The good news is that scientists are already coming up with all kinds of ways societies can reduce their nitrogen footprints. In their comment, Seitzinger and Phillips pointed to a variety of techniques to improve nitrogen use efficiency, including improving agricultural practices, but also reducing food waste and recycling nitrogen-containing compounds.

“There is potentially an exciting optimistic story to be told about global nitrogen stewardship in the Anthropocene,” they write.

And Michalak adds that the study shouldn’t be interpreted as “just this gloom-and-doom story.” There’s still time to make progress on reducing greenhouse gas emissions — and doing so can actually produce side benefits for water quality as well.

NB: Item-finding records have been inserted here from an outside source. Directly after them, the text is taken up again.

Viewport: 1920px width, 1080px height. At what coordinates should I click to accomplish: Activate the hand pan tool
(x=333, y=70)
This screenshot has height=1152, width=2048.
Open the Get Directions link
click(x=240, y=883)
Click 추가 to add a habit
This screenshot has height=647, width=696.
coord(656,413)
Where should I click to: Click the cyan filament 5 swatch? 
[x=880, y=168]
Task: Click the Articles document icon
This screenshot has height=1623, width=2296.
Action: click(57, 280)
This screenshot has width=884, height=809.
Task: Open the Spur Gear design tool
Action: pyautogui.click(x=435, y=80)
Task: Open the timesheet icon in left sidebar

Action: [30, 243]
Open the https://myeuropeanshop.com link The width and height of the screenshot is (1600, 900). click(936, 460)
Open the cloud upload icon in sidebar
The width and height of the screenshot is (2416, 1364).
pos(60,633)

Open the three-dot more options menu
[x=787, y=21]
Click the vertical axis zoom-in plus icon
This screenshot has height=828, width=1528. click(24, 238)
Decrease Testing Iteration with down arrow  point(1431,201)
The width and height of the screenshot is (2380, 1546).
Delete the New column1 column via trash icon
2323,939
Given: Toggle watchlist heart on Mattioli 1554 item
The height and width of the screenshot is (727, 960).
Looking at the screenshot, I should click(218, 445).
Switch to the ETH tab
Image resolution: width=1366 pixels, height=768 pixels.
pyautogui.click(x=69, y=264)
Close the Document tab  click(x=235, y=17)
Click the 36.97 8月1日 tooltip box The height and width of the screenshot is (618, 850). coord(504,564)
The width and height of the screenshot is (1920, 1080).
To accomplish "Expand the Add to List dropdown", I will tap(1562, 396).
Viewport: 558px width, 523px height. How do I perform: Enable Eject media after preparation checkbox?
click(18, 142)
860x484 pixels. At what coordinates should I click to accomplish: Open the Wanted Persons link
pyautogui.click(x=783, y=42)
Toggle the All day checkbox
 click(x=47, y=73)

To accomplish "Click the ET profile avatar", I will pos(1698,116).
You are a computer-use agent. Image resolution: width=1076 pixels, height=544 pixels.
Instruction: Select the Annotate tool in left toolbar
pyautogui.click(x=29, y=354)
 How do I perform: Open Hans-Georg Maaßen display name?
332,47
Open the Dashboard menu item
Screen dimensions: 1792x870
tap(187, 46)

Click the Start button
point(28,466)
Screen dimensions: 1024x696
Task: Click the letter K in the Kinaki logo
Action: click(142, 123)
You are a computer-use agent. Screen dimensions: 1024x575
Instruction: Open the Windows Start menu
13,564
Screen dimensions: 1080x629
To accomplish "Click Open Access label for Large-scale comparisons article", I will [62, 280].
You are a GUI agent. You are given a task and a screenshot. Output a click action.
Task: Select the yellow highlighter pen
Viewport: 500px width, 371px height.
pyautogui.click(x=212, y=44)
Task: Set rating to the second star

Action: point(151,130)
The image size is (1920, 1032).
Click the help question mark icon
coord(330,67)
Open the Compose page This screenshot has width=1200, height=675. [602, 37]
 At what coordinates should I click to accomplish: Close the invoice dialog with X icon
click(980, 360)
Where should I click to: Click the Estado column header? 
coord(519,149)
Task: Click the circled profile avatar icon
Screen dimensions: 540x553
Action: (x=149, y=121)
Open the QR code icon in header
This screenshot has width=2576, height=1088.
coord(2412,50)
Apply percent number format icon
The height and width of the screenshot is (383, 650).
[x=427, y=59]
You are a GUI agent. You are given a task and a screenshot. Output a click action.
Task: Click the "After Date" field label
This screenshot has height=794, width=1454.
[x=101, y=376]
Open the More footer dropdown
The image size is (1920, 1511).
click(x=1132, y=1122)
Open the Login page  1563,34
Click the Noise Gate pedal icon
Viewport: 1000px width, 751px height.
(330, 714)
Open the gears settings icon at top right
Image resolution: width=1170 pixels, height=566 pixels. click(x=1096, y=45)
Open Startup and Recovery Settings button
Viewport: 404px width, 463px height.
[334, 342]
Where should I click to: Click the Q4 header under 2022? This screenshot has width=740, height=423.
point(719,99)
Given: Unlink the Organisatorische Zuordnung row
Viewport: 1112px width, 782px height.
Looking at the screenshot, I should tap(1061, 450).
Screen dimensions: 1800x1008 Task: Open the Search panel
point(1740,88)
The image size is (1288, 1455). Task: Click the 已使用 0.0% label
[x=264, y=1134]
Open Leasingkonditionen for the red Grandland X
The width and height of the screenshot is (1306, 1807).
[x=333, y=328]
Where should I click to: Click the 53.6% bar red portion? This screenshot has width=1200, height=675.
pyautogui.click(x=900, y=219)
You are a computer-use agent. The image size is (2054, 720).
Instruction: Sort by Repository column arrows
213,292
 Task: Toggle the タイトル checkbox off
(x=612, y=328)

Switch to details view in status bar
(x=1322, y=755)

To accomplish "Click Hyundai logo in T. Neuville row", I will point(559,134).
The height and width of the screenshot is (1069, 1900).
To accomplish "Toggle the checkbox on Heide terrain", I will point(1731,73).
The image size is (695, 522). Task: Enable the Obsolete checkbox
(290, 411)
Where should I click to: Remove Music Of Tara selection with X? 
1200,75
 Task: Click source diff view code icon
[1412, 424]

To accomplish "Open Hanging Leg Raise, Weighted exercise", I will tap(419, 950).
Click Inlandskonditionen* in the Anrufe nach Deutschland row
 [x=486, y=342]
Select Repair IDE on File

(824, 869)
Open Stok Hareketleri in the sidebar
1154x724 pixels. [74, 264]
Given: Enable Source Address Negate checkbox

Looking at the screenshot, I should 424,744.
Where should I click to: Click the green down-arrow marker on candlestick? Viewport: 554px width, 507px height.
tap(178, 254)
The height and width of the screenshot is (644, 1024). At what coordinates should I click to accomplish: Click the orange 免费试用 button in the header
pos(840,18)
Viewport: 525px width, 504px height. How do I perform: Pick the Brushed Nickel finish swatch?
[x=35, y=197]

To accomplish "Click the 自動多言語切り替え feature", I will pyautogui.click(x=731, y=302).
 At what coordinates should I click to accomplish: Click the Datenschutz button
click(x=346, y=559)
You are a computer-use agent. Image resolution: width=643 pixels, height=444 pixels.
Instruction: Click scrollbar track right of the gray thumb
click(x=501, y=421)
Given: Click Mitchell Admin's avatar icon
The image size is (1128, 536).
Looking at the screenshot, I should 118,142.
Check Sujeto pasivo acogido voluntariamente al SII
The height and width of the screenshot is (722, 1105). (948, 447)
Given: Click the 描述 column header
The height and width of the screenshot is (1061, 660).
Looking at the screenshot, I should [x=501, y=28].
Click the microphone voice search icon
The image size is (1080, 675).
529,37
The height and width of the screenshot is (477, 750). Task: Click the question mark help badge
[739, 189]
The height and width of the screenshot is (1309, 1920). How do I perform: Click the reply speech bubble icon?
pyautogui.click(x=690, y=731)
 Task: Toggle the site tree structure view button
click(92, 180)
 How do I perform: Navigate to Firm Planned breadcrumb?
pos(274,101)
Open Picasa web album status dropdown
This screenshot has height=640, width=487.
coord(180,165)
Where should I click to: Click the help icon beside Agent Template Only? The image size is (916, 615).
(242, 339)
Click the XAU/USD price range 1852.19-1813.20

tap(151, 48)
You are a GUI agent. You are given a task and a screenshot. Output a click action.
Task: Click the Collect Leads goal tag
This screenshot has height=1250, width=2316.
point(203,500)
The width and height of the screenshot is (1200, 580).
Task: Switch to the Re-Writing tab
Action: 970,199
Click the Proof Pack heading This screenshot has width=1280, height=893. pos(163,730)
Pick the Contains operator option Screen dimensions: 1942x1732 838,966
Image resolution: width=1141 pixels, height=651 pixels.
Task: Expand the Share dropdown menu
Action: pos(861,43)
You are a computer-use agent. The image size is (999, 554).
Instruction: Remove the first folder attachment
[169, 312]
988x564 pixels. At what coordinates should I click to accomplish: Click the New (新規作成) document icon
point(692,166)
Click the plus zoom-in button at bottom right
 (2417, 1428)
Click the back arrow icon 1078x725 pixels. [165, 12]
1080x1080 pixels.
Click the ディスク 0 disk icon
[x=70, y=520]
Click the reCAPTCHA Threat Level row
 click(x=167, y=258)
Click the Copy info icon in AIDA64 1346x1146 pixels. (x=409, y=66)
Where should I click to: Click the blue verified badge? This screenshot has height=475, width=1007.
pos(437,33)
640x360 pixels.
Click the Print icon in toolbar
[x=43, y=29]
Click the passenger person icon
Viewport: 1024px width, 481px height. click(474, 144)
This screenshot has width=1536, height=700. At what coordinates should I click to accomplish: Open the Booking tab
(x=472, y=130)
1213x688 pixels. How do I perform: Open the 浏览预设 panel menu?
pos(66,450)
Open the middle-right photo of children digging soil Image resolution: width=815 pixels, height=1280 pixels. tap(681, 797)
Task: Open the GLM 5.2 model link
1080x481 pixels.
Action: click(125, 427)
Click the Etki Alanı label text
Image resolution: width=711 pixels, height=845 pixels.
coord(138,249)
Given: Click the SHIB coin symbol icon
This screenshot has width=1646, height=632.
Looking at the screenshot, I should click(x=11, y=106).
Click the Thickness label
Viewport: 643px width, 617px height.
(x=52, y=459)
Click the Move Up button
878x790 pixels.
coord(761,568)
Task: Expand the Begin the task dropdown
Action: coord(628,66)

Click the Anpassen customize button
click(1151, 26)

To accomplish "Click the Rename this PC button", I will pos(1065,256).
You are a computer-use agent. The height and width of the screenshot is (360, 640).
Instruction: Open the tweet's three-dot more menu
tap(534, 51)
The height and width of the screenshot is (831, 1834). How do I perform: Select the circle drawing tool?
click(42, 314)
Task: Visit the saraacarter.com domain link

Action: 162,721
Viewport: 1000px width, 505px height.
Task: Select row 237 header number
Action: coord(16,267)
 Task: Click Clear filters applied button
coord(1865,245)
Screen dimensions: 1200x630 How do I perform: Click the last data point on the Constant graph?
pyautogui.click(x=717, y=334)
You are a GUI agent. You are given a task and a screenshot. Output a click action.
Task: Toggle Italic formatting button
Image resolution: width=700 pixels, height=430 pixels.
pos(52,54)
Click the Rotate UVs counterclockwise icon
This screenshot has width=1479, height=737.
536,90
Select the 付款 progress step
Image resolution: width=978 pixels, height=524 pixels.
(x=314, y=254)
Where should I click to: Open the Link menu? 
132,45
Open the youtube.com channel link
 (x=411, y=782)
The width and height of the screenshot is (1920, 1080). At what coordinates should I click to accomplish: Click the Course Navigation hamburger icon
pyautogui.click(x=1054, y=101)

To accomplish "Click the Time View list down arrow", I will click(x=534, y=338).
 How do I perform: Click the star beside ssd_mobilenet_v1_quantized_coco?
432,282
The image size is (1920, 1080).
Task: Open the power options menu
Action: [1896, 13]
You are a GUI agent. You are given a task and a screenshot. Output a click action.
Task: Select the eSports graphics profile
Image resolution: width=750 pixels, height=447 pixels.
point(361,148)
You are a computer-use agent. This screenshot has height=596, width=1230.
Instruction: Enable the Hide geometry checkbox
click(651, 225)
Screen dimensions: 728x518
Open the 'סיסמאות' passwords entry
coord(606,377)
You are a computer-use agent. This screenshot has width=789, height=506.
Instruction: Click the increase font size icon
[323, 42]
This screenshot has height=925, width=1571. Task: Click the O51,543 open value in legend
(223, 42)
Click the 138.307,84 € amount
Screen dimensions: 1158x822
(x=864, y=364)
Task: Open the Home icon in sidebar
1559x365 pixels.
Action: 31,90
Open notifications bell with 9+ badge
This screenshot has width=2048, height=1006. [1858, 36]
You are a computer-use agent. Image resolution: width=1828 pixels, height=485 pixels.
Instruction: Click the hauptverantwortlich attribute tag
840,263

Burning fossil fuels often produces nitrogen compounds in addition to carbon dioxide, which may later settle out of the air and deposit into our land and our waterways. So cutting down on fossil fuels may inadvertently reduce a little bit of our nitrogen pollution as well. On the flip side, working to reduce nitrogen pollution, through improved agricultural practices or otherwise, may also benefit the climate, since nitrogen oxide is a potent greenhouse gas.

“You’d be sort of killing two birds with one stone,” Michalak said.